Hubear8932
Intense action scenes...enticing wardrobe...quixotic narrations... What more can you say about this delectable movie? Three teeny boppers find an abandoned boatyard in Emerald Cove.If you thought that the Goonies was the signature movie for the 90's, you haven't been on the tumultuous ride that Treasure takes you on. Treasure has you biting your nails and cracking your knuckles at the same time. It keeps you on the edge of your seat wondering what these crazy kids are going to do next.The film quality is impeccable. The sound quality is even more delicious. The adventure these kids take you on leaves you spun out at the end, wanting more. The villains are truly frightful, and the reality of using real overweight actors shows the heart of America, the overweight fast-food society of our generation.Treasure is the signature movie for the adventures children of the 90's. If you have any culture in film-making or even film watching, Treasure is truly a family hit you don't want to miss. Two thumbs very up.Sequel anyone?
vidtek
I had the interesting experience of working on this film as an assistant editor with Robert Paul. I had not been a part of principal photography, or even the initial rough cut. When it came to me, we worked on it steadily for 15-20 hour days for three straight weeks. I appreciate aspects of the film given its lack of budget, but there were far too many sequences where there was just not enough film footage to make much sense.
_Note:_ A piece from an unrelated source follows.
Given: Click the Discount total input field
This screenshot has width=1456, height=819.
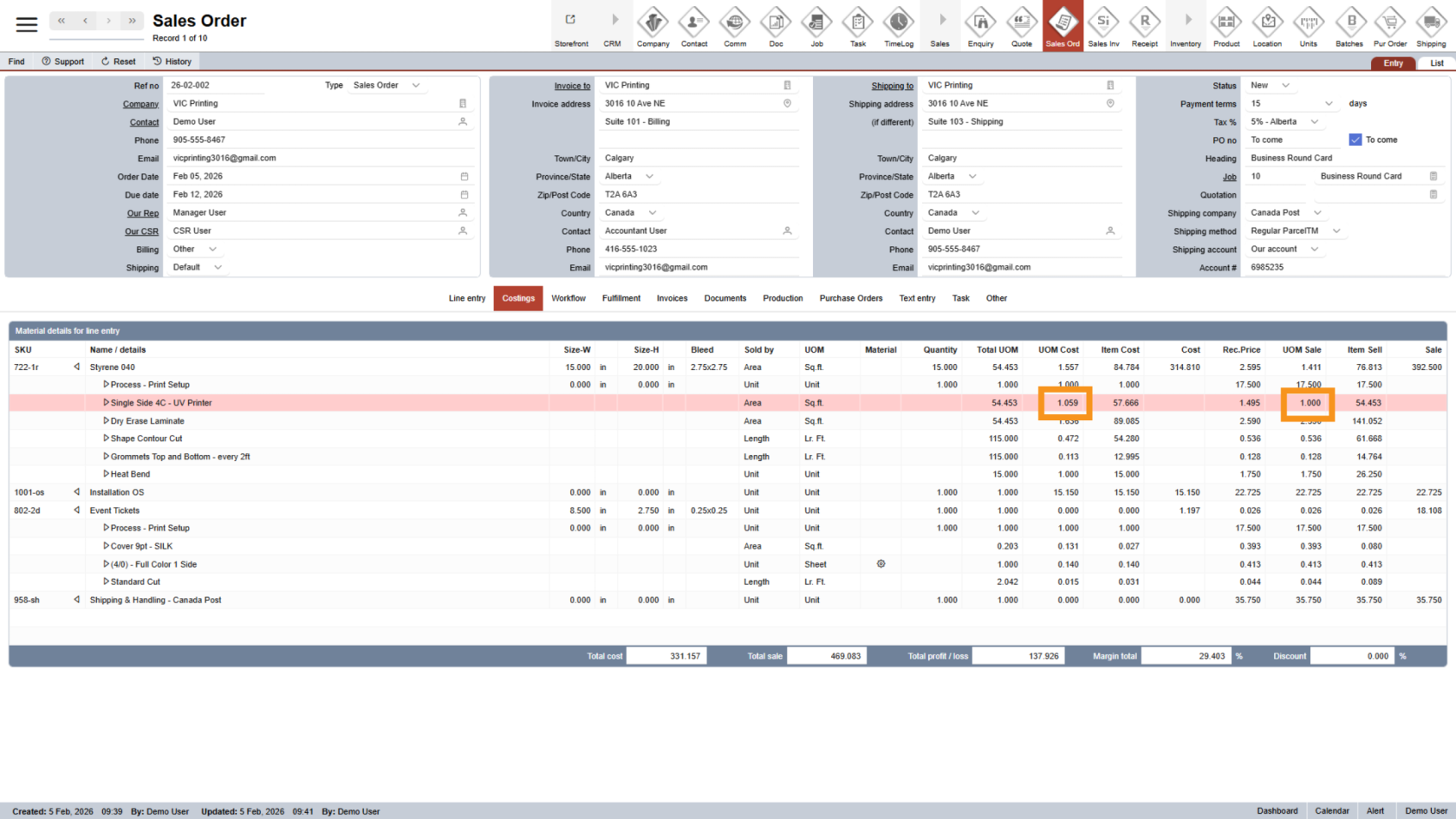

It's kind of like the idea of the current Disney film 'Holes'. The Treasure is pock-marked with many craters.. It was a neat experience seeing it on the silver screen. Yes, it's not very good as a finished film, but it was a fun experience, and young kids (very young...) seem to enjoy some of the antics.
gasstro
I remember watching this when I was about 10. My mom rented it for my brother and me, she said it was going to be like the Goonies. Well, it wasn't. My brother and I thought it was the worst movie we had ever seen, up until that point in time. I've seen it a few times on tv since then and my feelings are the same. to be avoided
makeupguy
A film so ridiculously deritive that you know what's going to happen as the opening credits come up. A film so bad that you don't care. The three kids mysteriously grow 4-5 inches in some scenes, obviously shot months later in order to help out the plot or because the filmmakers ran out of money and couldn't shoot the film all at once.The deus-ex-machina ending is acted so badly that all actors and crew should hang their head in shame.